Opaleye Management Inc. made headlines on February 17, 2026, with the disclosure of a significant sale of Liquidia shares. The SEC filing revealed that the investment firm sold 180,000 shares of Liquidia (NASDAQ:LQDA), totaling approximately $5.12 million based on the average quarterly pricing.
The fourth-quarter transaction marked a strategic move by Opaleye Management Inc. to trim its Liquidia position, which now represents 11.21% of the firm’s reportable assets under management (AUM). Despite the sell-off, Opaleye Management Inc. still holds a substantial stake in Liquidia, ending the quarter with 2,435,000 shares. The value of this stake increased by $25.52 million by the end of the quarter, reflecting a combination of trade activity and stock appreciation.
Following the sale of Liquidia shares, Opaleye Management Inc.’s top holdings include NASDAQ:HROW at $191.34 million (25.2% of AUM), NASDAQ:LQDA at $84.98 million (11.2% of AUM), NASDAQ:ETON at $48.36 million (6.4% of AUM), NASDAQ:RYTM at $35.32 million (4.7% of AUM), and NASDAQ:APGE at $29.31 million (3.9% of AUM).
As of February 17, 2026, Liquidia shares were trading at $33.84, representing a remarkable 105.7% increase over the past year. This performance has outpaced the S&P 500 by 97.0 percentage points, demonstrating the company’s strong growth trajectory.
Liquidia is a biopharmaceutical company specializing in innovative therapies for pulmonary arterial hypertension. The company leverages proprietary drug delivery technologies to develop and commercialize treatments for this condition. Liquidia’s product portfolio includes YUTREPIA, an inhaled dry powder formulation of treprostinil, and the distribution of generic treprostinil injection in the United States. The company focuses on addressing unmet medical needs in pulmonary arterial hypertension and related conditions, catering to healthcare providers and patients requiring advanced therapies.
In the complex landscape of the pharmaceutical industry, Liquidia stands out for its expertise in inhaled drug delivery and its ability to navigate regulatory challenges.
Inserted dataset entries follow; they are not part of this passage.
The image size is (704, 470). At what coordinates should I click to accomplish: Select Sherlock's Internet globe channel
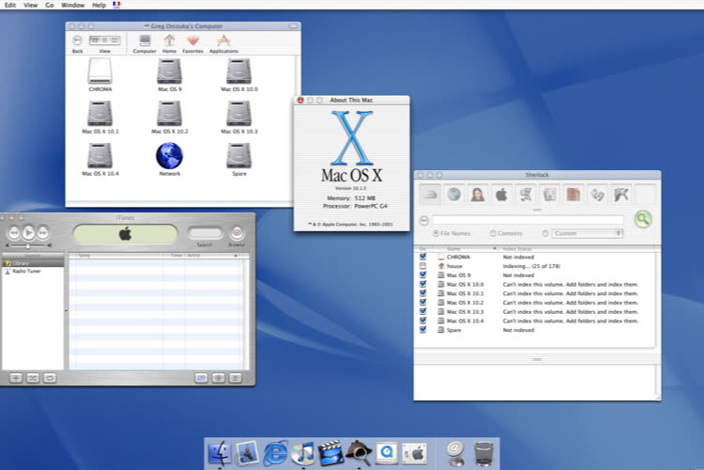[x=454, y=195]
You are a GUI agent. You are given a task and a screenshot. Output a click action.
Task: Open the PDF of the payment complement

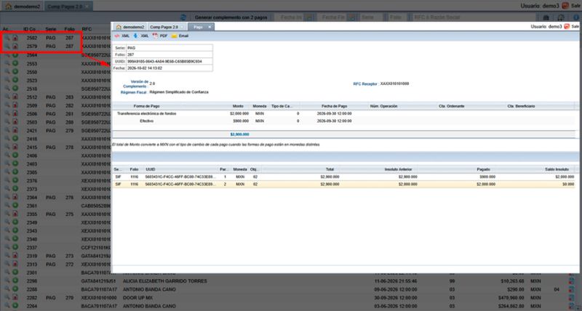coord(160,36)
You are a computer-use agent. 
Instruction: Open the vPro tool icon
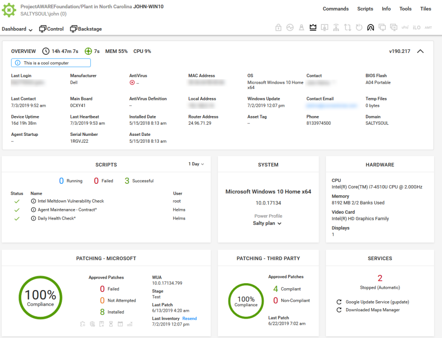pyautogui.click(x=406, y=28)
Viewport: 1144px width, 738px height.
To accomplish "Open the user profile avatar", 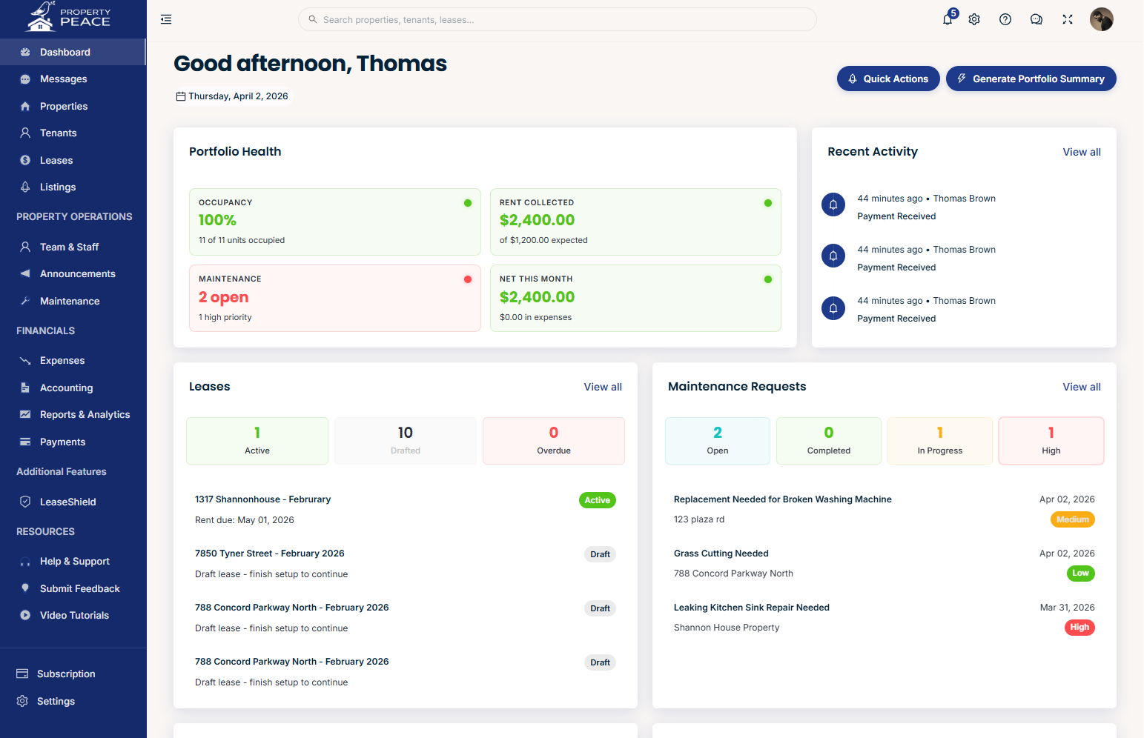I will (x=1101, y=19).
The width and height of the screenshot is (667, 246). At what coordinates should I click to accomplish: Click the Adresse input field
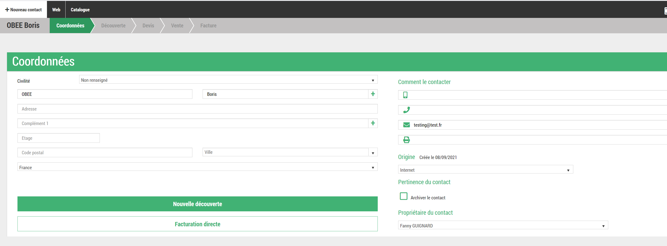197,109
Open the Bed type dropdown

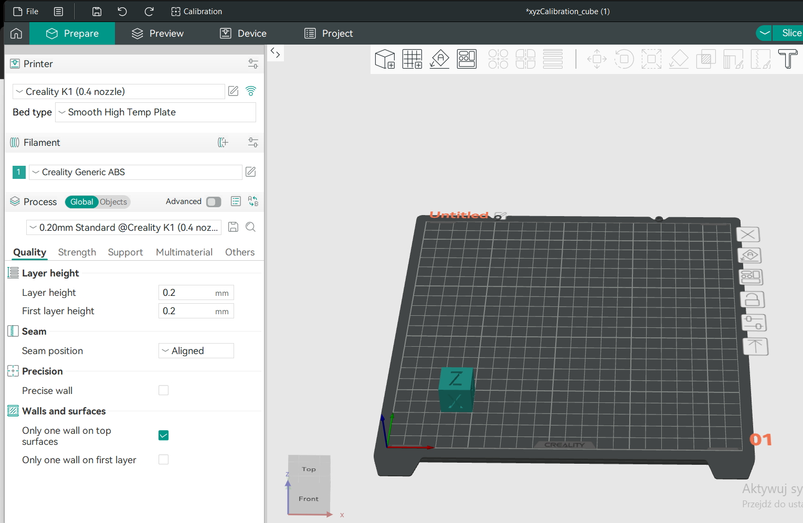coord(155,112)
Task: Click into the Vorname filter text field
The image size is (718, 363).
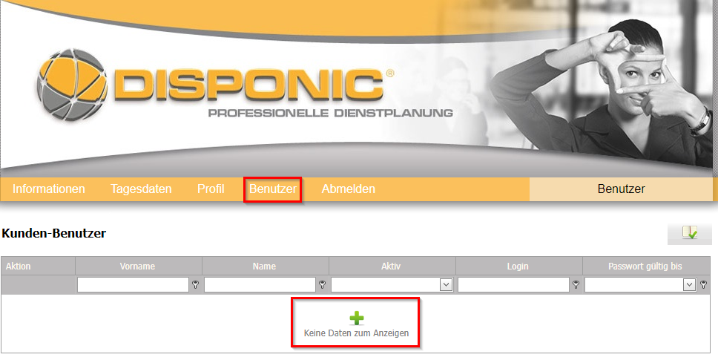Action: 133,284
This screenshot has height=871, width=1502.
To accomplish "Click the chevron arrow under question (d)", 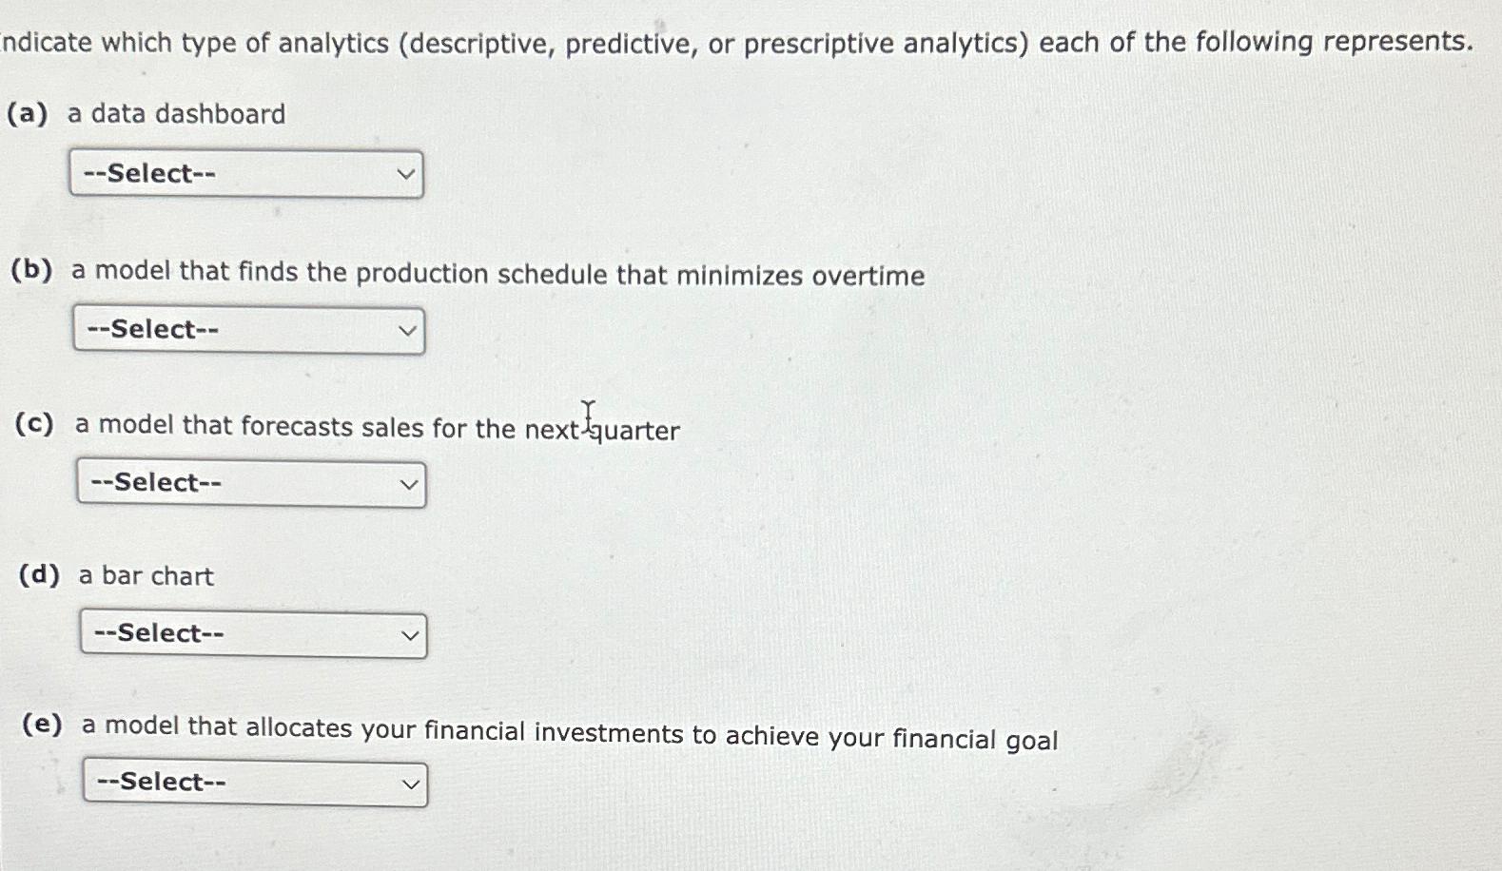I will (x=411, y=633).
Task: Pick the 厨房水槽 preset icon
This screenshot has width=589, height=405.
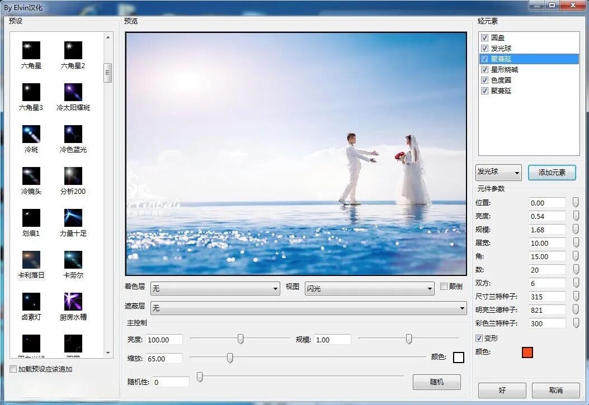Action: point(73,302)
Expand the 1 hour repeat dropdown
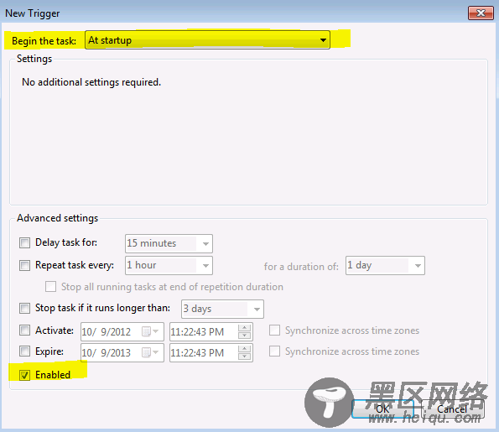The width and height of the screenshot is (499, 432). pyautogui.click(x=169, y=266)
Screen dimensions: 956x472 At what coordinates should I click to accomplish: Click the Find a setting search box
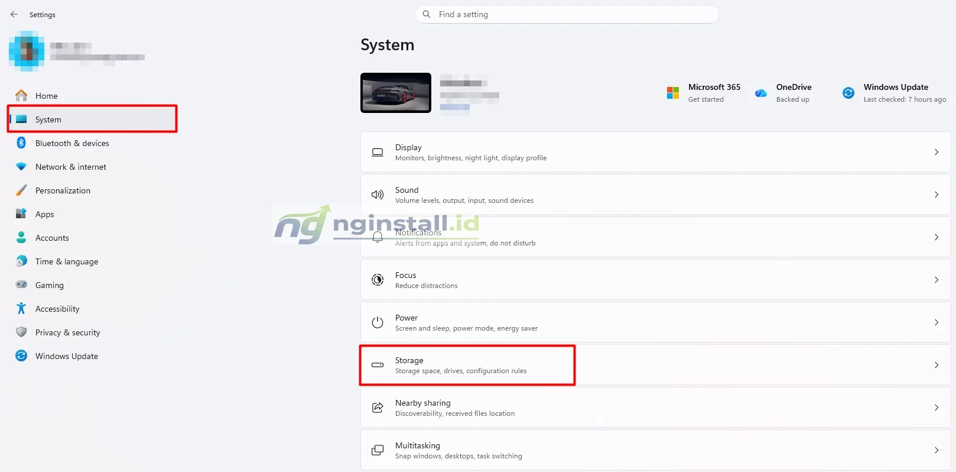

The company’s strategic approach involves developing differentiated product formulations and expanding its market presence in the United States. This competitive advantage positions Liquidia for continued growth and success in the healthcare sector.
For investors considering opportunities in pharmaceutical stocks like Liquidia, it’s essential to understand the intricacies of the industry. Given the regulatory hurdles and market dynamics, investing in ETFs focused on biotech, pharmaceutical, and healthcare sectors can provide diversification and risk mitigation. By spreading exposure across a range of companies, investors can safeguard against individual stock volatility and regulatory uncertainties.
In conclusion, Opaleye Management Inc.’s sale of Liquidia shares sheds light on the dynamic nature of the pharmaceutical investment landscape. As investors navigate this complex sector, strategic diversification and industry knowledge play a crucial role in achieving long-term success.